Asked whether he felt efforts should be made to keep the clinic open, [Hern] said: “This was Dr. Tiller’s clinic. How much can you resist this kind of violence? What doctor, what reasonable doctor would work there? Where does it stop?”
Hern said he began receiving death threats when he opened his first outpatient abortion clinic in 1973, which has prompted him to take security measures that includes “working behind four layers of bullet proof glass.”
“I will never be safe the rest of my life,” Hern said. “No matter what I do. Even if I close my office. They’ve told me, don’t bother wearing a bulletproof vest, we’re going to go for a head shot.”
Hern, who runs the Boulder Abortion Clinic, has been under increased protection from federal marshals since Tiller was shot to death at a Wichita church last Sunday. Attorney General Eric Holder ordered agents to step up security for clinics and doctors who provide abortions in the wake of Tiller’s murder.
“The anti-abortion fanatics have to shut up and go home,” Hern told the AP. “They have to back off and they have to respect other people’s point of view. This is an outrage, this is a national outrage.”
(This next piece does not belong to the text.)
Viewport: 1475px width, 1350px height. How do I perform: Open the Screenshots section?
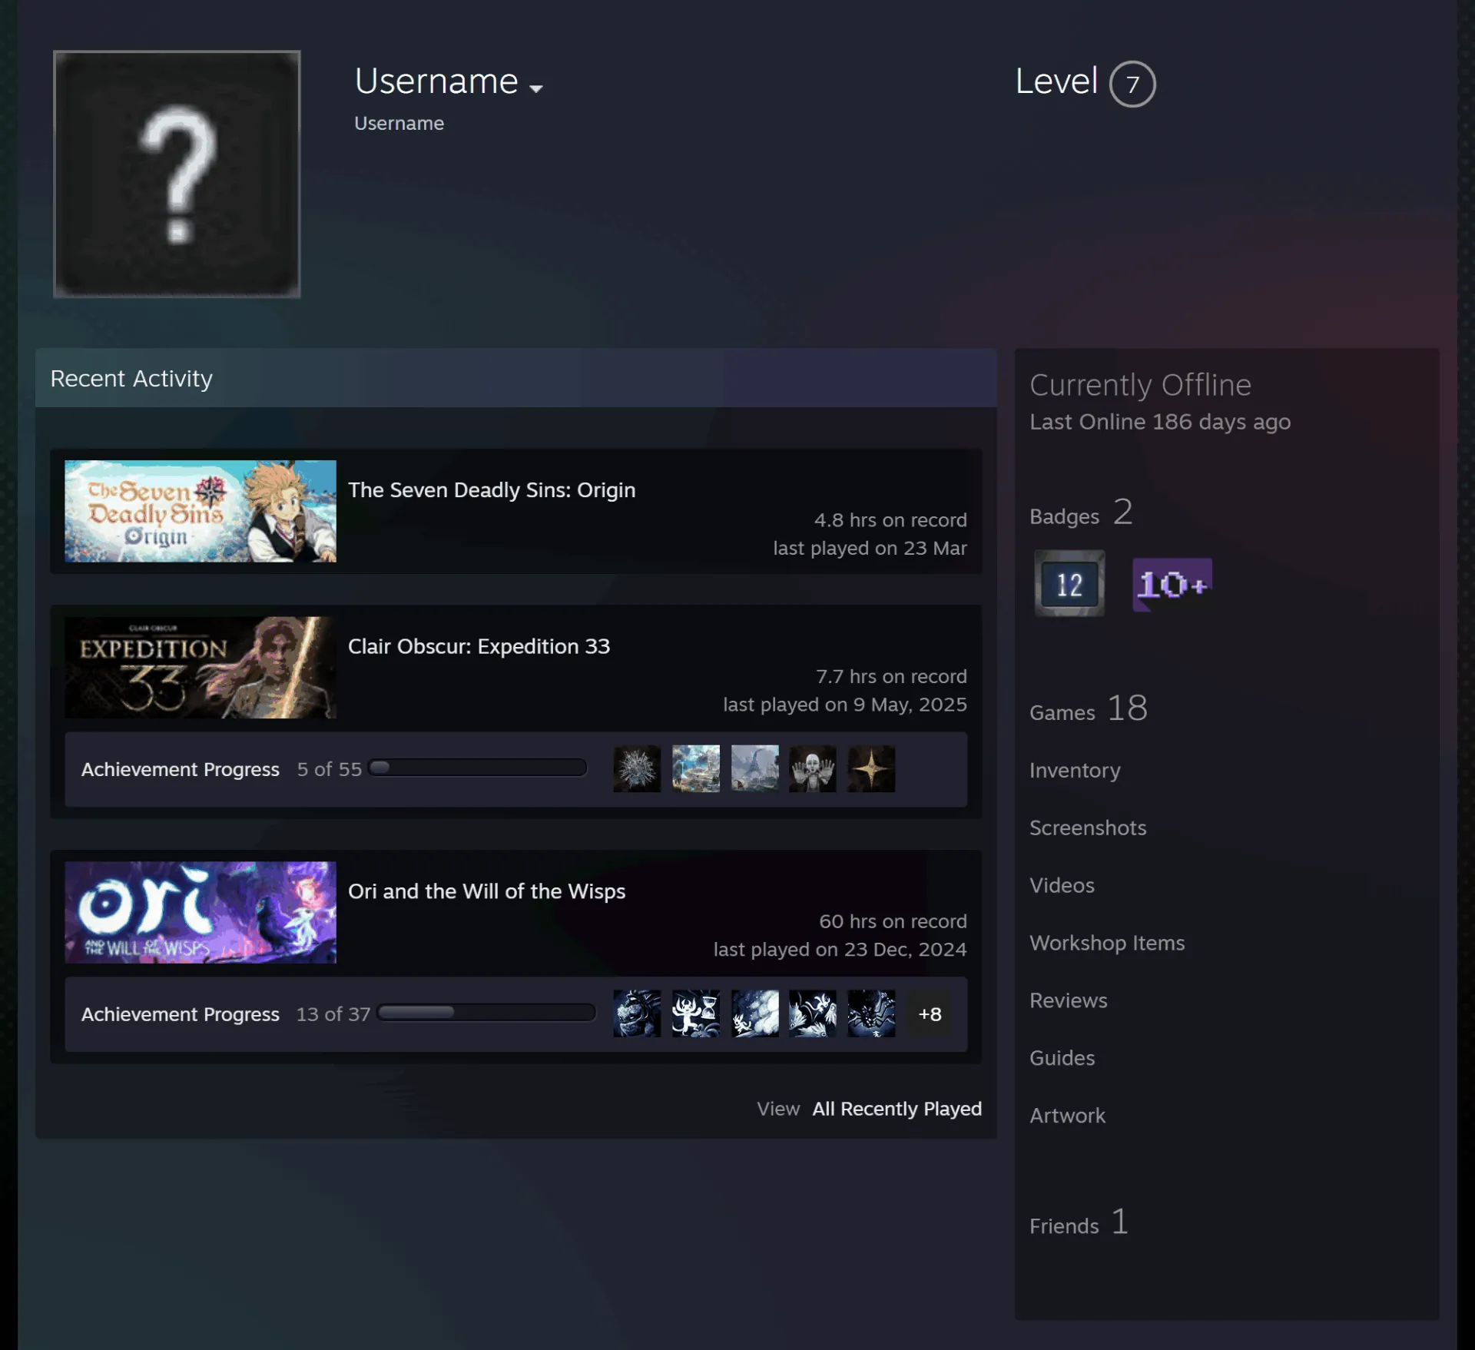1088,828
Attorneys for the Tiller family issued a statement Tuesday saying the Wichita clinic, Women’s Health Care Services, which has been shuttered since Tiller was shot to death, will remain permanently closed.
“We are proud of the service and courage shown by our husband and father and know that women’s health care needs have been met because of his dedication and service,” the Tiller family said in the statement. They said they will honor the abortion provider’s memory with private charitable activities.
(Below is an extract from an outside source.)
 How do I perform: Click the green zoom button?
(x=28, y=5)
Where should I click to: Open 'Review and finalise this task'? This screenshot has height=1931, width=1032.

The clinic’s closure leaves the nearest abortion provider three hours away for Wichita women, The Wichita Eagle’s Dion Lefler reports. That makes Wichita “more typical” of medium-sized cities in the Midwest, Lefler writes, noting that 96 percent of Kansas’ counties already lacked an abortion provider before the Wichita clinic shut its doors.
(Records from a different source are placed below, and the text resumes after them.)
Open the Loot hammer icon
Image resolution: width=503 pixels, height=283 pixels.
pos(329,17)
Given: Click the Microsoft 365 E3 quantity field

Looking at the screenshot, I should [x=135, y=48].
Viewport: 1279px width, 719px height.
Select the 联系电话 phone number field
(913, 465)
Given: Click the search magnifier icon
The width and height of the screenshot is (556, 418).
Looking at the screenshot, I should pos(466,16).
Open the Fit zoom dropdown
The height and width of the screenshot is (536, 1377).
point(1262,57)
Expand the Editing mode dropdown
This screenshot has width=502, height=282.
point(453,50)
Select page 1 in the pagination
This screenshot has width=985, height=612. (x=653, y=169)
“A three-hour trip time is not unusual for many women in America, especially if you look at places like Mississippi and Arkansas, where substantial populations don’t have an abortion provider,” said Jenny O’Donnell of the Abortion Access Project.
The man accused of killing Tiller told CNN that the clinic’s closure was “a victory for all the unborn children.” Scott Roeder, 51, wouldn’t admit to shooting Tiller in a jailhouse interview with CNN’s Ted Rowlands, but said if he winds up being convicted in the slaying, “the entire motive was the defense of the unborn.”
[Roeder] said the closure would mean “no more slicing and dicing of the unborn child in the mother’s womb and no more needles of poison into the baby’s heart to stop the heart from beating, and no more partial-birth abortions.”
One of the few leaders of the anti-abortion movement who has hedged his condemnation of Tiller’s assassination told the AP he was glad the clinic would remain closed.
Randall Terry, who founded the original Operation Rescue anti-abortion group, responded to the news by saying, “Good riddance.” He said Tiller’s clinic would go down in history the way people remember Auschwitz and other Nazi concentration camps.